[WHAT YOU SHOULD DO] How many lines of the material below contain the word "icon"? Give the number alone.

##### RECORDED INFORMATION #####

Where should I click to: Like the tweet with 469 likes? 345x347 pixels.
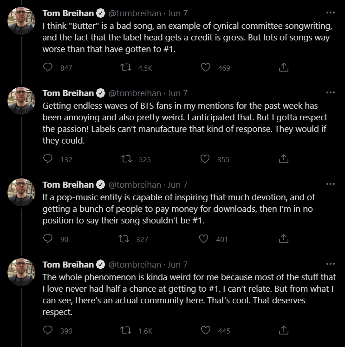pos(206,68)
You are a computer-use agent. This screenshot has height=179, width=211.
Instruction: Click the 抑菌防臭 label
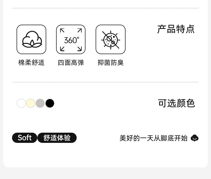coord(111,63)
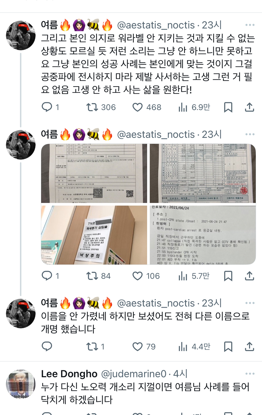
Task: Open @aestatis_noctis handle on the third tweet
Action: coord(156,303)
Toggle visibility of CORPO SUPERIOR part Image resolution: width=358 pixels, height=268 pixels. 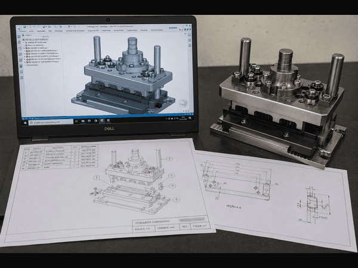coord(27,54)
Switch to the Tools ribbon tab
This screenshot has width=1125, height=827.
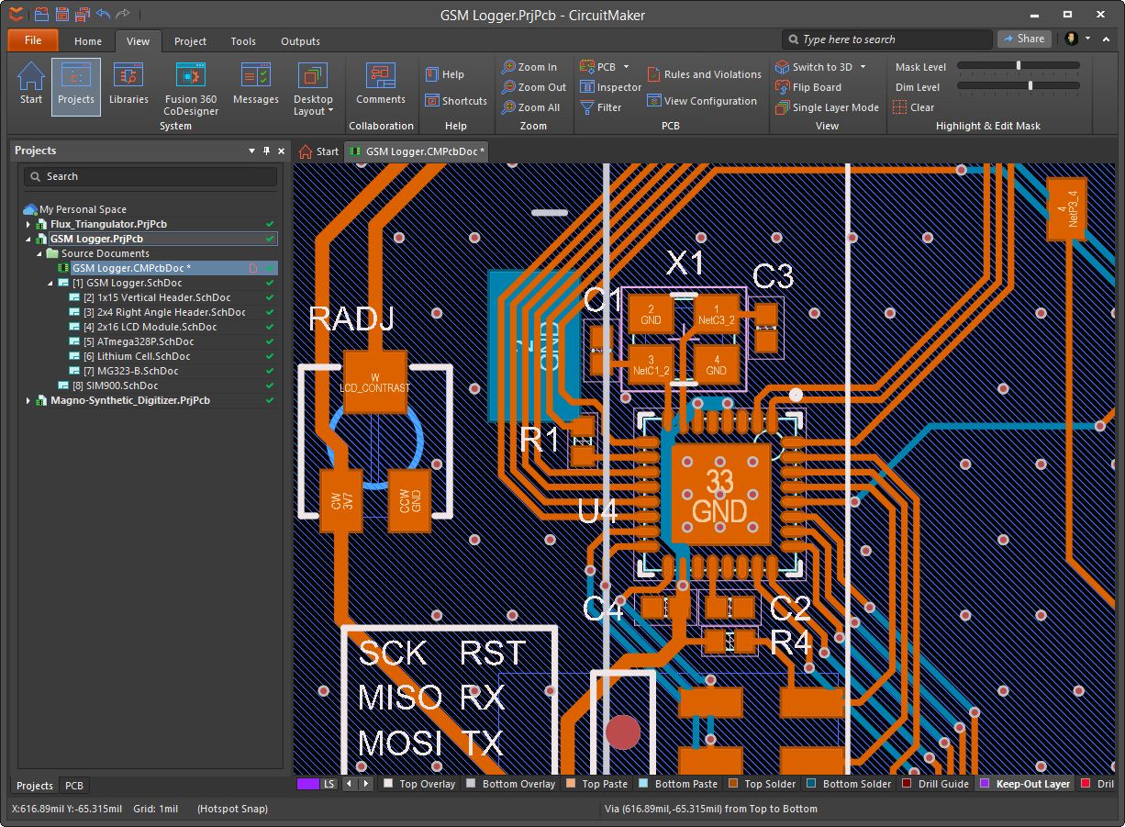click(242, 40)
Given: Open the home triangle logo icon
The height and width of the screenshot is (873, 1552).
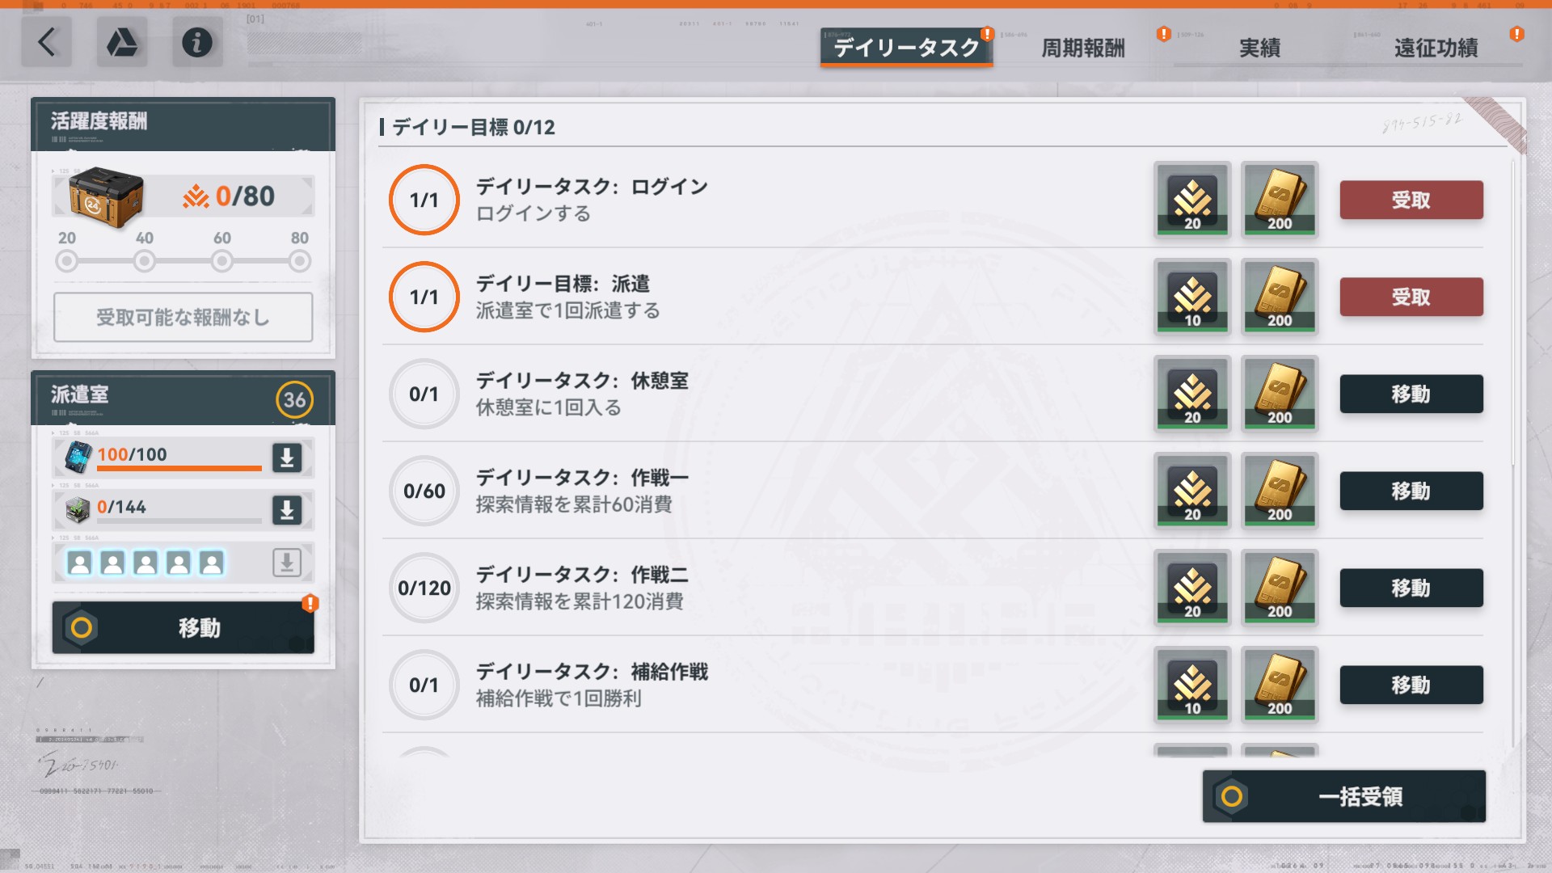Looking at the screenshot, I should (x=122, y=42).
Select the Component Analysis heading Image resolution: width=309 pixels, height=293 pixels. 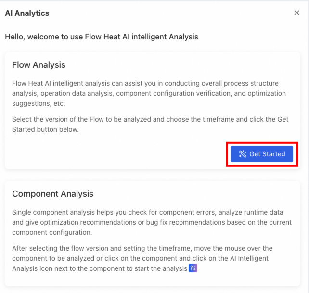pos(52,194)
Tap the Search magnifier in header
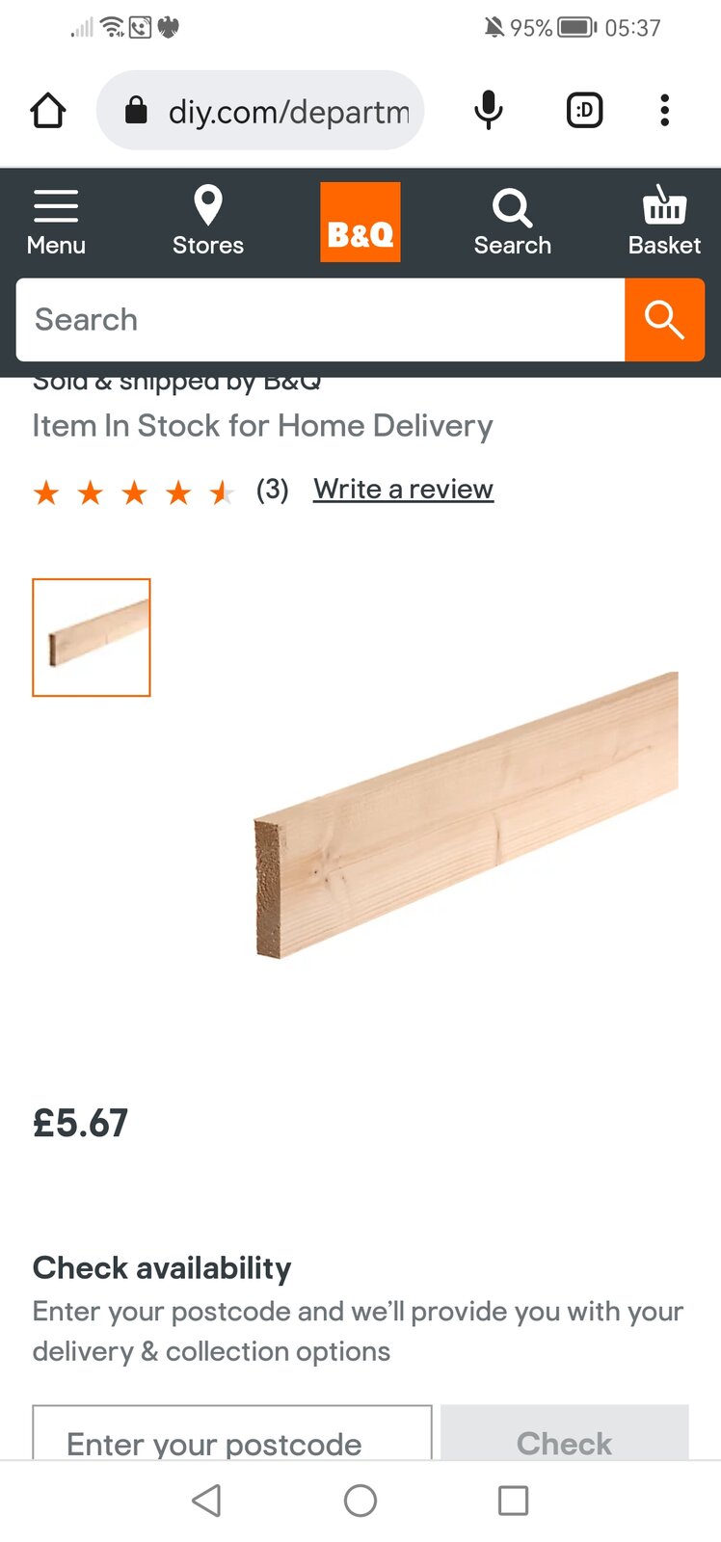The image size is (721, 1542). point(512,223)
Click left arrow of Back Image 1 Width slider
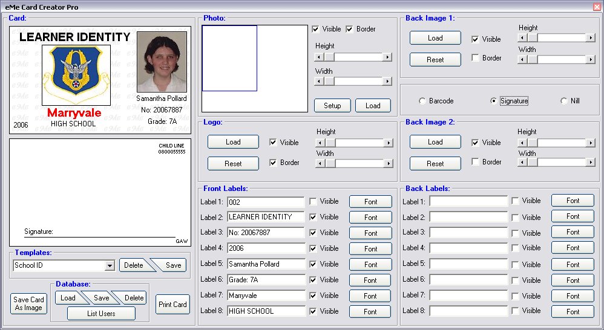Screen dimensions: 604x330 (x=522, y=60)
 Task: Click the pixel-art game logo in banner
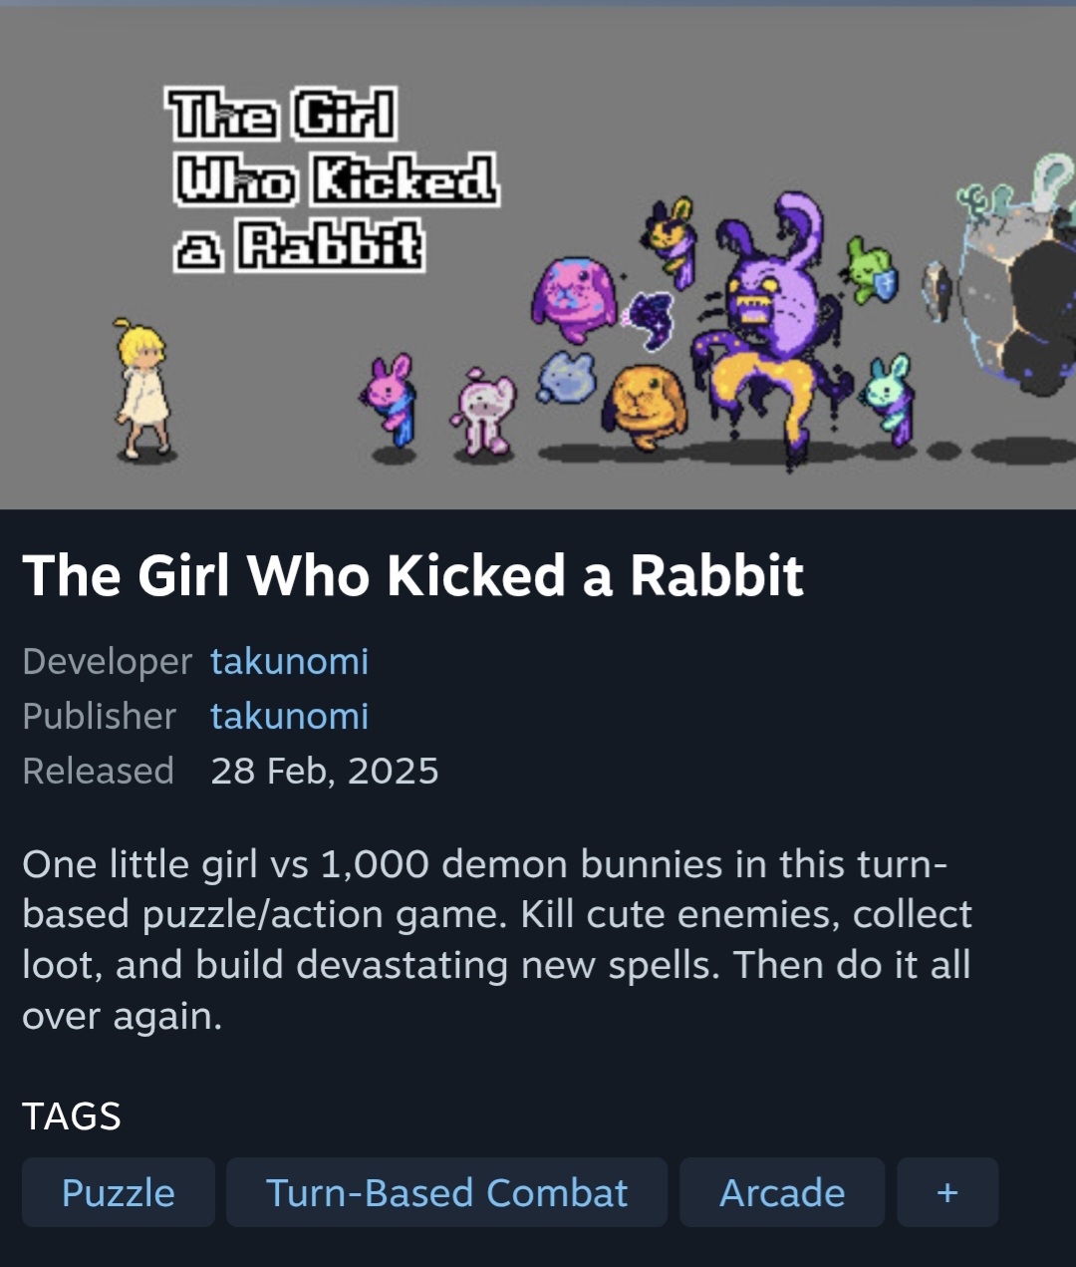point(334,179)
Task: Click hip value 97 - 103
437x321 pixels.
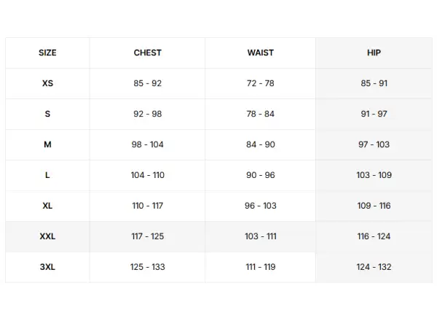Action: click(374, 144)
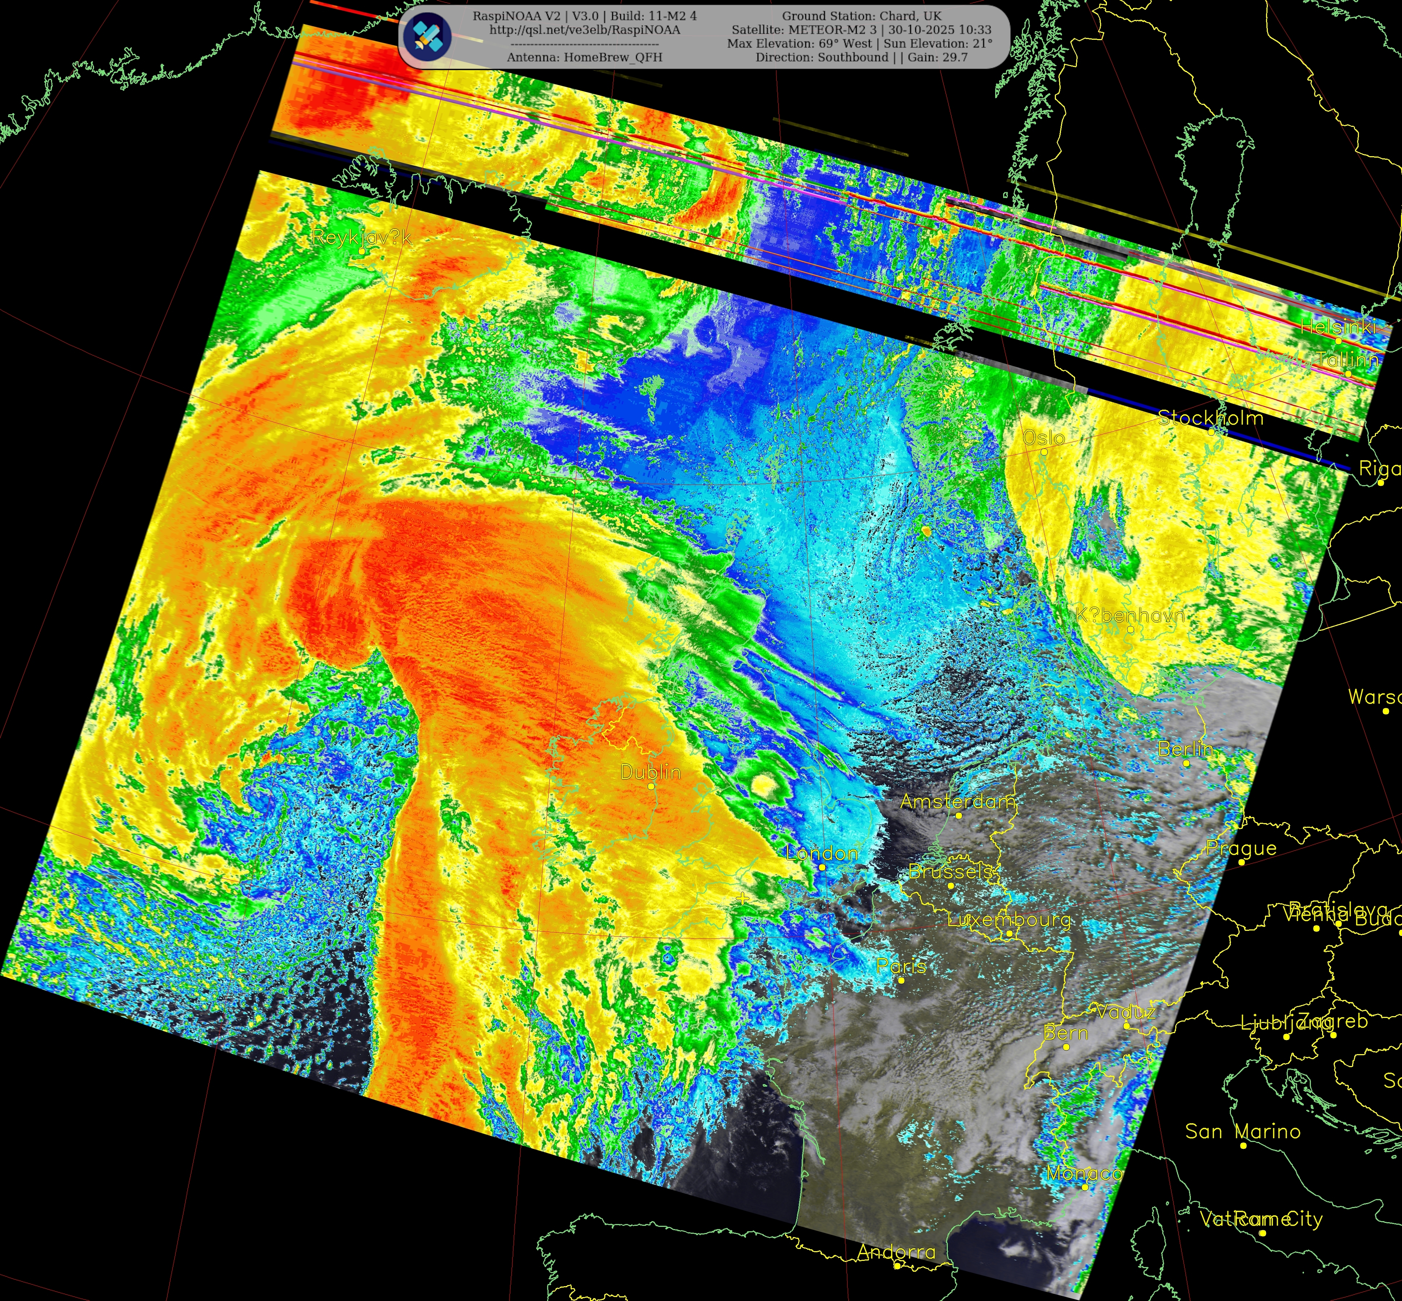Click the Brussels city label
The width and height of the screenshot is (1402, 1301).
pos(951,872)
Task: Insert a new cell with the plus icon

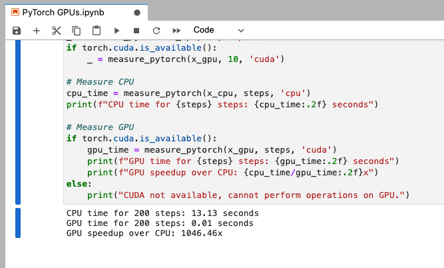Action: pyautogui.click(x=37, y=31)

#####

[RESPONSE TO THIS EXERCISE] 2